Still, this is a bold move, considering that under the DSA, platforms (including ExTwitter) are required to give researchers access to data under Section 40.12. Chances are Elon doesn’t know or doesn’t care about that, but given that the EU is already investigating the company, it’s a choice to poke at the EU even more.
But also, Elon wants to make sure he can sell your tweets to AI companies
The final change that is raising some eyebrows is that if you continue using the site, you’re giving Elon the right to profit from your tweets as he sells them to other AI companies. This is highlighted in two places. First in the section on “your rights”:
By submitting, posting or displaying Content on or through the Services, you grant us a worldwide, non-exclusive, royalty-free license (with the right to sublicense) to use, copy, reproduce, process, adapt, modify, publish, transmit, display, upload, download, and distribute such Content in any and all media or distribution methods now known or later developed, for any purpose. For clarity, these rights include, for example, curating, transforming, and translating. This license authorizes us to make your Content available to the rest of the world and to let others do the same. You agree that this license includes the right for us to (i) analyze text and other information you provide and to otherwise provide, promote, and improve the Services, including, for example, for use with and training of our machine learning and artificial intelligence models, whether generative or another type; and (ii) to make Content submitted to or through the Services available to other companies, organizations or individuals, including, for example, for improving the Services and the syndication, broadcast, distribution, repost, promotion or publication of such Content on other media and services, subject to our terms and conditions for such Content use. Such additional uses by us, or other companies, organizations or individuals, is made with no compensation paid to you with respect to the Content that you submit, post, transmit or otherwise make available through the Services as the use of the Services by you is hereby agreed as being sufficient compensation for the Content and grant of rights herein.

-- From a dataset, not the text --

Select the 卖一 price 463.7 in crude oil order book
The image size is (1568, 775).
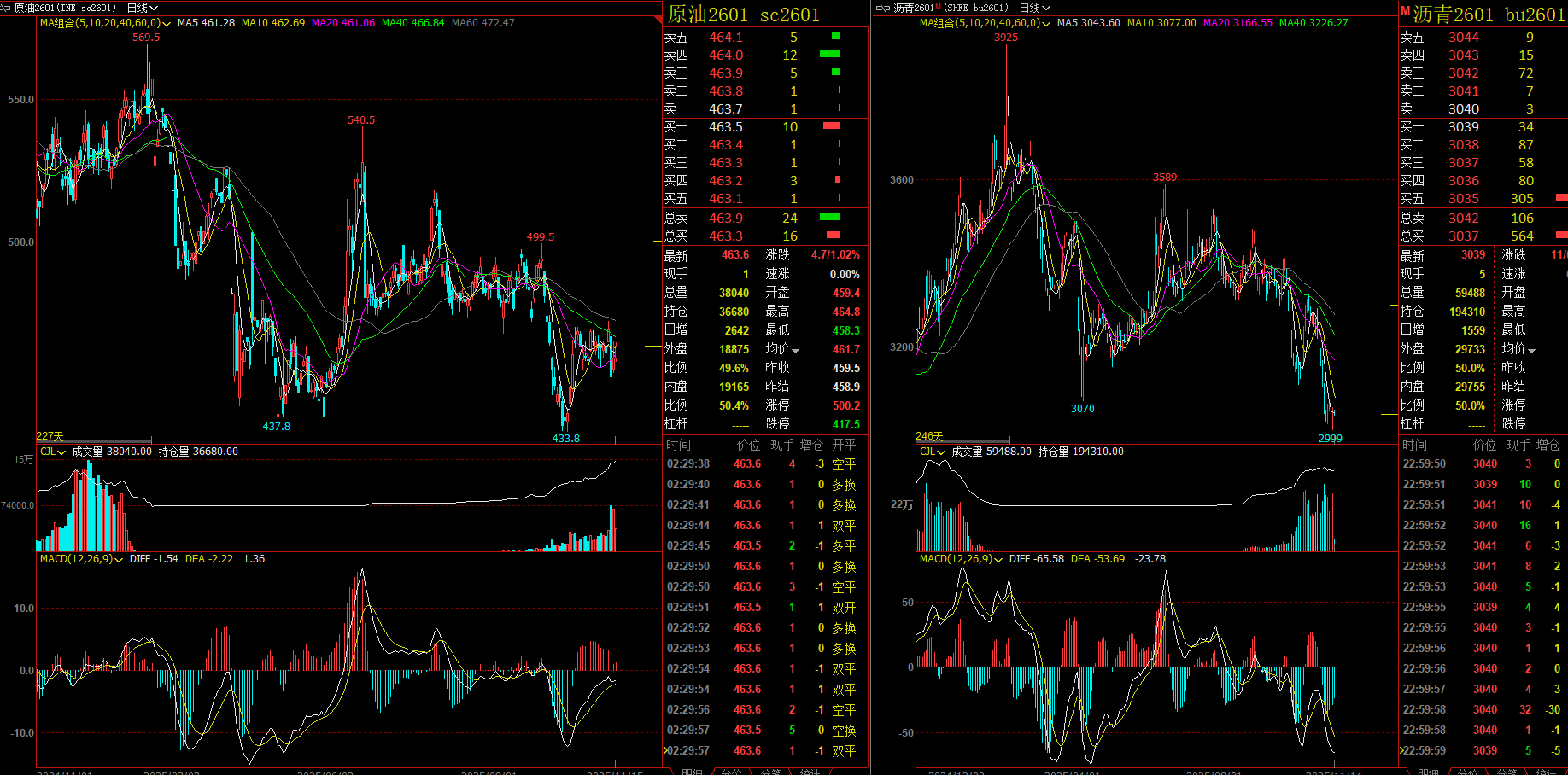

And then again in the license section, just to double down:
You agree that this license includes the right for us to (i) provide, promote, and improve the Services, including, for example, for use with and training of our machine learning and artificial intelligence models, whether generative or another type; and (ii) to make Content submitted to or through the Services available to other companies, organizations or individuals, including, for example, for improving the Services and the syndication, broadcast, distribution, repost, promotion or publication of such Content on other media and services, subject to our terms and conditions for such Content use. Such additional uses by us, or other companies, organizations or individuals, is made with no compensation paid to you with respect to the Content that you submit, post, transmit or otherwise make available through the Services as the use of the Services by you is hereby agreed as being sufficient compensation for the Content and grant of rights herein.
So, Elon is making it quite clear that if you’re posting to ExTwitter, you’re willing to feed everything you write into his AI, while also allowing him to sell your content to other AI companies without getting any compensation.
But if you were to scrape that same content, you might have to pay liquidated damages. If any of that leads to a legal dispute, it will go in front of a heavily conflicted, biased judge who has made it clear that he does not remotely care about the appearance of bias in cases involving Elon.
Seems less than ideal.
Remember when Elon insisted that a key reason he wanted to buy ExTwitter was to create the “global public square” and promised to be more open about the site? These new terms do the opposite of that. They are effectively locking up the site in a way that allows Elon to profit more from selling everyone’s content, while blocking anyone else from reviewing what’s on the site… and putting any dispute in front of a judge who has already shown a willingness to side with Elon in ridiculous cases.